One of the areas in which this has consequences is systems hiring. It's quite true that someone's hands on experience with one of the dead or dying Unix variants won't apply directly to Linux, BSD, or Solaris. On the other hand someone who knows how to use HP's ISL configs or how to make raw devices under AIX usually also knows when and why to do these things -and that's what's important, any specifics needed are available in the on-line manuals.
That doesn't mean that Red Hat certification qualifies an applicant to debug Oracle on a 72 processor Solaris machine, there are differences both in the details and in the tools available. What it does mean is that the Red Hat guy's ramp up to Solaris competence is very small compared to the hurdles faced by a competitor whose experience is encapsulated by an MCSE designation.
People who categorize the Unix market as splintered or fractured are generally trying to compare it unfavorably to Microsoft's Windows. That's simply wrong: Windows is a brand, Unix a set of ideas. The Windows brand has been consistently handled, but there's essentially no continuity of ideas between the 3.0, 95, NT, and Longhorn Windows generations. The Unix hardware makers, in contrast, have tried hard to differentiate their products through branding when, in reality, all of their products have been part of the same family.
Oddly enough, therefore, both beliefs: that Microsoft has been consistent and that Unix hasn't, are consequences of marketing fictions.

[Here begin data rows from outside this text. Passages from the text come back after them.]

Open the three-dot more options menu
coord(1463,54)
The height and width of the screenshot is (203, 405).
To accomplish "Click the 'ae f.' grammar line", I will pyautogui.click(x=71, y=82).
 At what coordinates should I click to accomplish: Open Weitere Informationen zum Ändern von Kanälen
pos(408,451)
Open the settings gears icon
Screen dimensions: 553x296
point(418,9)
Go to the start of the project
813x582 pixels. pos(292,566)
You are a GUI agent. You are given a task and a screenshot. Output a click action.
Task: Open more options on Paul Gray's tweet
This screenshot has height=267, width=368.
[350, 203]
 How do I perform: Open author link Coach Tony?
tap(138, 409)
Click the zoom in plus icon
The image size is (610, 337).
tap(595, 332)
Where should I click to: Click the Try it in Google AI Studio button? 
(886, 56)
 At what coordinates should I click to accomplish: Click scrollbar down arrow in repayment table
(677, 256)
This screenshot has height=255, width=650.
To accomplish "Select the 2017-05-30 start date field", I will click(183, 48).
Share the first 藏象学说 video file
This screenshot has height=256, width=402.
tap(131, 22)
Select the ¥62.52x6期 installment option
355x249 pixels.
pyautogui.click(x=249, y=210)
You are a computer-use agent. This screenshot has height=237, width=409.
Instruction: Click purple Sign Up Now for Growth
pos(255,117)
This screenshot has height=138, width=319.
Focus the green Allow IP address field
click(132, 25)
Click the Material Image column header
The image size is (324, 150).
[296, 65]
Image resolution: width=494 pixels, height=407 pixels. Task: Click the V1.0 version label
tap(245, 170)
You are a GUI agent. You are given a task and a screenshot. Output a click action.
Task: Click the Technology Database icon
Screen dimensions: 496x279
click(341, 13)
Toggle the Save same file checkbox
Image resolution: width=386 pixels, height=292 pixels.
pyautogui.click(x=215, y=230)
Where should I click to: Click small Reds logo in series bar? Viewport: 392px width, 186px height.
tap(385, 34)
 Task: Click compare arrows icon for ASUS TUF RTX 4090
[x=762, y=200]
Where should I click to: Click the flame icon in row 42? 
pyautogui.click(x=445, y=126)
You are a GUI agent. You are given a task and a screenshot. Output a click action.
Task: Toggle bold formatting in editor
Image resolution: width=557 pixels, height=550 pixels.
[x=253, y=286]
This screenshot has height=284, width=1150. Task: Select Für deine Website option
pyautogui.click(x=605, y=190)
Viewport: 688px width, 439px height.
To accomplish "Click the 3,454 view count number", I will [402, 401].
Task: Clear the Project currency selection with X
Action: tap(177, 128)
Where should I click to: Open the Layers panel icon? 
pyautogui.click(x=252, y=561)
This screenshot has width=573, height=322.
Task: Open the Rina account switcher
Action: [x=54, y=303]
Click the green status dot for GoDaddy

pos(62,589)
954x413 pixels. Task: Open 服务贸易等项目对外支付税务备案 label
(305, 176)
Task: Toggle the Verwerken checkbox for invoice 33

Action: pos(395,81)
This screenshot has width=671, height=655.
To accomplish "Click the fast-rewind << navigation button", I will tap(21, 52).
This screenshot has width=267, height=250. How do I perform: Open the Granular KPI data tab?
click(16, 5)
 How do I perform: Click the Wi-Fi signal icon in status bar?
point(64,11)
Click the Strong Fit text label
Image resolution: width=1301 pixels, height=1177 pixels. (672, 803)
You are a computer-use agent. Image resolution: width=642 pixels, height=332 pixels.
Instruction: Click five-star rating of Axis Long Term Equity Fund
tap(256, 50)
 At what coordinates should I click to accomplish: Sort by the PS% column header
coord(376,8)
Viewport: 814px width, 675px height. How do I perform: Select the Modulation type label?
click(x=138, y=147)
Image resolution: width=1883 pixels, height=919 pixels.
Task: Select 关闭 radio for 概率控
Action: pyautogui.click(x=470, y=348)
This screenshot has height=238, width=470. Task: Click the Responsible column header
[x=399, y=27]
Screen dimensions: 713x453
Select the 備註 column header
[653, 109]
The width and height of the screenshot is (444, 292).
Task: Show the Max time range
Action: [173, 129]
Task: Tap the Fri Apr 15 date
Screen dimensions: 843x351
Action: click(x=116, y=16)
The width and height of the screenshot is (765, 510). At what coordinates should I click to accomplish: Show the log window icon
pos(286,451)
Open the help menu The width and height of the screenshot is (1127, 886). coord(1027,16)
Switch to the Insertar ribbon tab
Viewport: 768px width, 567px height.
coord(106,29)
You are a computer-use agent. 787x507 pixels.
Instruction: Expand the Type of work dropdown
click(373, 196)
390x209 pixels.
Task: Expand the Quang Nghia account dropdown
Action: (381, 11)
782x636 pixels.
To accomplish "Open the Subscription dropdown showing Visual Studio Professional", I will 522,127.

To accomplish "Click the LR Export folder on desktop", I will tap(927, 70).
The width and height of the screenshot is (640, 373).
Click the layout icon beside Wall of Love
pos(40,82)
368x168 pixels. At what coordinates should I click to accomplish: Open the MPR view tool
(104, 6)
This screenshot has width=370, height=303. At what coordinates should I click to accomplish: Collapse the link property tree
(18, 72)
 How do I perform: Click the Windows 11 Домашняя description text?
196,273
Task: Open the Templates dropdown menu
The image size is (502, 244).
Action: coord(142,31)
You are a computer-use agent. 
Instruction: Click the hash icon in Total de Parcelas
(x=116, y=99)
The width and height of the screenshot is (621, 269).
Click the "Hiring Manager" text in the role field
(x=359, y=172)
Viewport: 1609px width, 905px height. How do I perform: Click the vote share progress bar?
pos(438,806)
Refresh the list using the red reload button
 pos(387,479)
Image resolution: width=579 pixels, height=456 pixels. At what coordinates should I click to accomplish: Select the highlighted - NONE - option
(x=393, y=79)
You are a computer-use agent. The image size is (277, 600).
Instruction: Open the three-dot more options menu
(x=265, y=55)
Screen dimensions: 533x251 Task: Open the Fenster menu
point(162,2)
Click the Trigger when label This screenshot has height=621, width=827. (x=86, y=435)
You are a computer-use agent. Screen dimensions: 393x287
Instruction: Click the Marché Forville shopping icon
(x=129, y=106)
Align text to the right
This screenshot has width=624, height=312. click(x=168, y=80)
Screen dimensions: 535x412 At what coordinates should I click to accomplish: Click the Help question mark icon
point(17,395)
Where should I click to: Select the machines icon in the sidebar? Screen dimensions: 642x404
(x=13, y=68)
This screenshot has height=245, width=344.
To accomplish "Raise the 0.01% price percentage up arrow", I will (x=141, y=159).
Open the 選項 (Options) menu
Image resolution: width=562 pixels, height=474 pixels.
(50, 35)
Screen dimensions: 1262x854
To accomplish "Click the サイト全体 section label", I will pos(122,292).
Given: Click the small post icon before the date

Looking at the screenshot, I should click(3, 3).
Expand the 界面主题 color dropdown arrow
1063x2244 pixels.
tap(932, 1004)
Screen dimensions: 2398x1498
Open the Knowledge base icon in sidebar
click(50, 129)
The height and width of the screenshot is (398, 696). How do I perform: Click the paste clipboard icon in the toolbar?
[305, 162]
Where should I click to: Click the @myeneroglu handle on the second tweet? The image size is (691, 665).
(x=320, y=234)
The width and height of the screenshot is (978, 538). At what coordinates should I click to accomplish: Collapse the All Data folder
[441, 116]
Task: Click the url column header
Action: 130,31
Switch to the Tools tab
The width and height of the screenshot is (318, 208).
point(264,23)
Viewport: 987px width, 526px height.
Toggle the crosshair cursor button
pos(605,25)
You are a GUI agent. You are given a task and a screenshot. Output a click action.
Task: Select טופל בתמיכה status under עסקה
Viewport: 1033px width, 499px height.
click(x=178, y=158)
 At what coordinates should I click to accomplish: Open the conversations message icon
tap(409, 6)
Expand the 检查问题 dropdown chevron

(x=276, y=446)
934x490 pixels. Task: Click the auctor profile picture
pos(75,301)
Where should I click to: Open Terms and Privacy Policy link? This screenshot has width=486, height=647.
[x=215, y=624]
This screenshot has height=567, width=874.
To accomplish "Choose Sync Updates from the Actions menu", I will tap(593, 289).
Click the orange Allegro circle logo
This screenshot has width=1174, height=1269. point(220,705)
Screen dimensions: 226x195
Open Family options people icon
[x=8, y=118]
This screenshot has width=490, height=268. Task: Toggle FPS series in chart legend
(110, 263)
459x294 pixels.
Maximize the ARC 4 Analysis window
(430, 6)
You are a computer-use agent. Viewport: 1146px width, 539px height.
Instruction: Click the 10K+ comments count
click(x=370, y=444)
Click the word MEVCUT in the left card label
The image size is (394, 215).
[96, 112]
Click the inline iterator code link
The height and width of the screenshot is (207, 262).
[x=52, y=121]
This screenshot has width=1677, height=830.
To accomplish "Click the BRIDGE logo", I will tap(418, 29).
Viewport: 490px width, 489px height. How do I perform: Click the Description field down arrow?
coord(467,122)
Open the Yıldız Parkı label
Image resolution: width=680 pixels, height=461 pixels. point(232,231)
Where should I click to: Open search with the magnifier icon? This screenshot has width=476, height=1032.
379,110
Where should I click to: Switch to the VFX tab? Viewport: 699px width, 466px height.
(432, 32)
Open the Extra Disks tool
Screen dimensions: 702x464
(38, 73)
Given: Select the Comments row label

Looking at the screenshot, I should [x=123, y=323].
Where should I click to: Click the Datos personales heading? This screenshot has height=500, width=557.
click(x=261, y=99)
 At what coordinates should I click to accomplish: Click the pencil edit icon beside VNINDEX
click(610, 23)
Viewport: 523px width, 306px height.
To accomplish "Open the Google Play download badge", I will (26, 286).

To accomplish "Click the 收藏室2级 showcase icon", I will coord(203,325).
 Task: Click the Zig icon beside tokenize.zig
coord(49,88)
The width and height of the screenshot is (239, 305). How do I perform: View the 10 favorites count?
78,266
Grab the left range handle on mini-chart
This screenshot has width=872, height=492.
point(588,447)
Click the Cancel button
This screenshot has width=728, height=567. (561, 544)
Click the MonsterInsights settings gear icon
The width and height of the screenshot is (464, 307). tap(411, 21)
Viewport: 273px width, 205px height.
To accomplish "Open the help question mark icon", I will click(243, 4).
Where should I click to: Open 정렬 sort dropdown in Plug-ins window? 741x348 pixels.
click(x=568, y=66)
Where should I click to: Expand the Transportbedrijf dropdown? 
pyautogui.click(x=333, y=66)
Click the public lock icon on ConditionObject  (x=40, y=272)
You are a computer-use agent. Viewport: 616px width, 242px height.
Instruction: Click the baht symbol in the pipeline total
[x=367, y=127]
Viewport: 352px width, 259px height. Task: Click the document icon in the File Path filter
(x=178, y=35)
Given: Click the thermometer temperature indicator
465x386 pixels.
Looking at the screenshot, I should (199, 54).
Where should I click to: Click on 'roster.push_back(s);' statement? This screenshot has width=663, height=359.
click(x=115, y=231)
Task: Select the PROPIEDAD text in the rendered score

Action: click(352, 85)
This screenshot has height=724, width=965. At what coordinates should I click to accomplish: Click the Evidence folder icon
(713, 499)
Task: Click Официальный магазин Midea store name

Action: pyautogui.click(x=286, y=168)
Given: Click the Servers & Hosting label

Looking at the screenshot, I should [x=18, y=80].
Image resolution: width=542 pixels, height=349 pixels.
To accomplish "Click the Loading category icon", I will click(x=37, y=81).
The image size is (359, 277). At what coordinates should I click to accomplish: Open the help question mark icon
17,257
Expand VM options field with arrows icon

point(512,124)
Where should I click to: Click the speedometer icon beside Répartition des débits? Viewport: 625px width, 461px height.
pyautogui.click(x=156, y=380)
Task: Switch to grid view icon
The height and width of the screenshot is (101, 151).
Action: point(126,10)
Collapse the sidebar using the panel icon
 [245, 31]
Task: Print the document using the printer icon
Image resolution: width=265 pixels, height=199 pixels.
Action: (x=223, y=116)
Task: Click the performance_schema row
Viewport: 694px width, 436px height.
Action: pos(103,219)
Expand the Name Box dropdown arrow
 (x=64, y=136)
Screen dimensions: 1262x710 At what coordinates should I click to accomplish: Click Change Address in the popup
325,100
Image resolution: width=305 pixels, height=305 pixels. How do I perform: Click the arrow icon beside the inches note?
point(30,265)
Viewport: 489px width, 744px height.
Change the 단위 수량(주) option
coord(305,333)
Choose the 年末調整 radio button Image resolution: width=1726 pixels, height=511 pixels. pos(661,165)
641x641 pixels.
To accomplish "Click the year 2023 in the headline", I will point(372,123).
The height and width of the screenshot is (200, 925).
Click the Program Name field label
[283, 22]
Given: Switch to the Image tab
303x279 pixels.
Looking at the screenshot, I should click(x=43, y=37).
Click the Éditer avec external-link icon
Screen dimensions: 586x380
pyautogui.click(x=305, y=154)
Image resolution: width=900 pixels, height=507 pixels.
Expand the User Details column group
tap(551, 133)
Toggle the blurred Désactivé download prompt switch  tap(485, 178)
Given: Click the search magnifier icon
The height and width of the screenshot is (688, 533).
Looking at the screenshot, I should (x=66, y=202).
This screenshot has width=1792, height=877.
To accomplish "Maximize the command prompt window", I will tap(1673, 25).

In Microsoft's case that marketing fiction has required some pretence to backward compatibility - with the odd result that today's sixty million line desktops will run some ten year old binaries, but not allow code written for previous Windows generations to compile.
Unix doesn't have Microsoft's surface consistency, but theory drives change to build a record of continuity as ideas are tested, accepted, and implemented. As a result the examples in Kernighan and Ritchie's 1978 The C Programming Language work today, Kernighan and Pike's 1984 The Unix Programming Environment applies about equally well to Linux, netBSD, and Solaris, and binaries made for the first 64bit UltraSPARCS ten years ago will run, unchanged, on Sun's next generation Niagara hardware.
I'm writing this on the fourth of July and the phrase "e pluribus unum" (out of many, one) comes to mind. Look at Unix as it is today, as it was ten years ago, or as it started in the seventies and that's what you see: out of many one: many developers, many agendas, many skillsets, many variants, one continuously developing and expanding set of ideas.
That reality has implications for everyone involved. Competition has always been part of the game, but whether you prefer Linux, BSD, or Solaris is fundamentally immaterial when the choice is Unix or Windows - helping an employer choose to install and use any Unix variant grows everybody's market. Remember, there are bad guys - companies that value money over progress- in the race, but if you work with Red Hat the enemy isn't Sun; and if you work with OS X the enemy isn't Linux: for any Unix the enemy is Microsoft.
There's a simple, personal, bottom line to this: Unix is Unix, the benefits come from openness, community, and fifty years of consistent progress in the implementation of a handful of key ideas. In that context whether your skills come from working with brand A or brand B really doesn't matter: you use what works. If you're most comfortable with Red Hat but your employer's needs whisper "Solaris" or "Darwin", grab the opportunity to learn a bit more -it'll do you, and your employer, nothing but good. Remember, a rising tide lifts all boats: the more Macs and Sun machines get installed, the more value your Red Hat certification will really have.